Pharmaceuticals are paramount on Michael's gratitude list this week. In actual fact he should be grateful that his annoying nag of a wife managed to badger him long enough and hard enough that he finally went to see a doctor! Oh dear, that sounded bitter too didn't it? A person can only suffer so long with chronic sinusitis and diminished lung capacity before someone close to them snaps. Now he has some testing underway and some medication to alleviate the suffering. He's also made his wife happy in the process.

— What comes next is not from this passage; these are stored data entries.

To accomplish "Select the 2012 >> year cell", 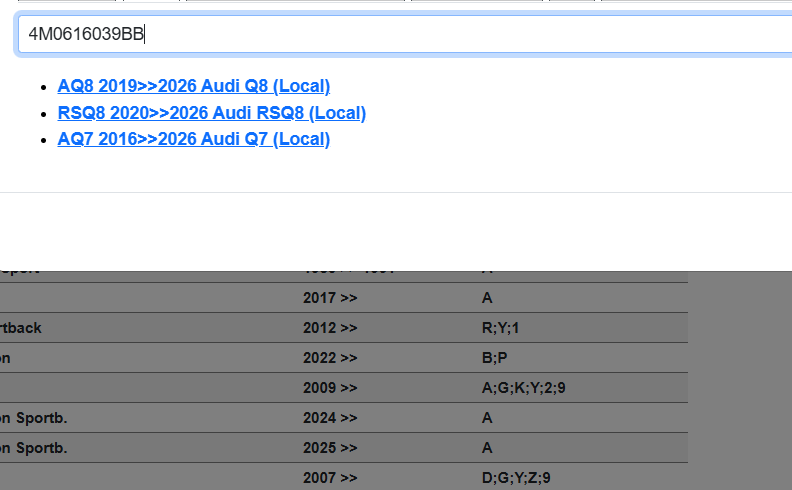I will pyautogui.click(x=329, y=328).
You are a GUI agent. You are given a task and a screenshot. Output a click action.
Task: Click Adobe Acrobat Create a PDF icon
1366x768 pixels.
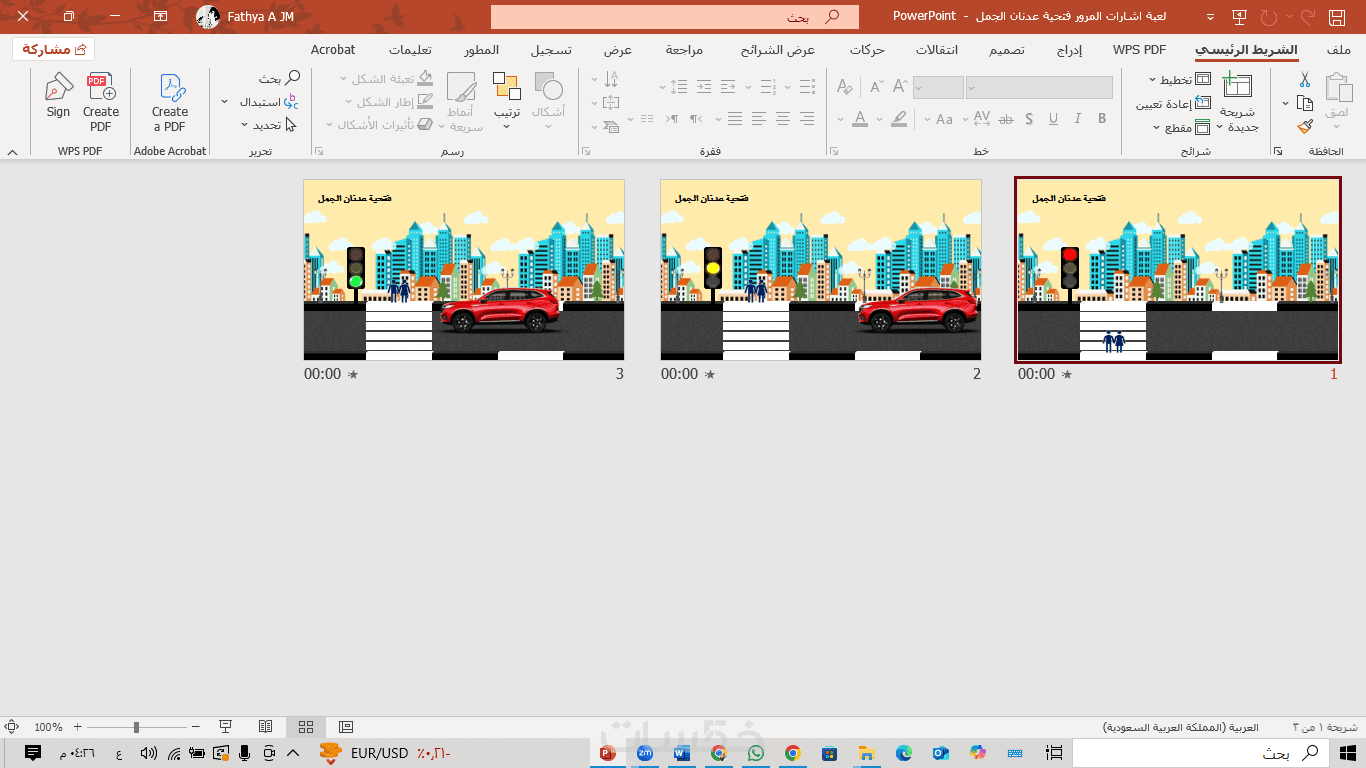point(170,88)
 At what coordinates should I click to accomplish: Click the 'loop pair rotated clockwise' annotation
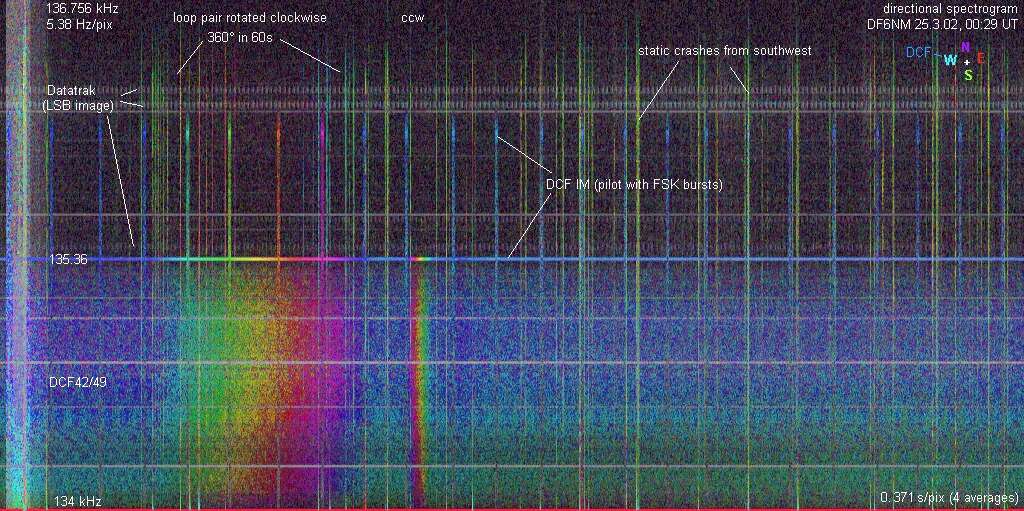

We've made it a rule in our home to recognize some gratitude each day. As my week and my entry clearly illustrates it's not always easy. Things go wrong. Kids leave you for greener grass, boys get bullied, math teachers suck. Fast food patrons can be downright ignorant. Brother's leave their wives. Husbands get sick and cats die. It leaves a taste in your mouth and gratitude is difficult to identify. My glass this week is half empty and I want to wallow in some hostility for a while. I want to pull a Rick Mercer Rant for 45 seconds and get it all off my chest. I want to tell 400 lb. double burger, extra large fries and a 1300 calories milkshake man, that yelling at me because it takes more than 90 seconds to get the goods from the grill to his mouth will not compensate for his sense of internal guilt. For a few minutes I want Zipper to not be on death's door so that he can comfort me; the way he has done for 18 years. I don't want to be grateful! But I am. Despite the "glass half empty" state of my life this week I am grateful for my friend who put her Christmas decorations up already. Grateful for karma retracting it's lesson and re-shuffling the secret santa list at work. I'm grateful that there is so much to be ungrateful for this week and the reminder that a glass half empty is still a glass and that with a little luck what's left is on the rocks.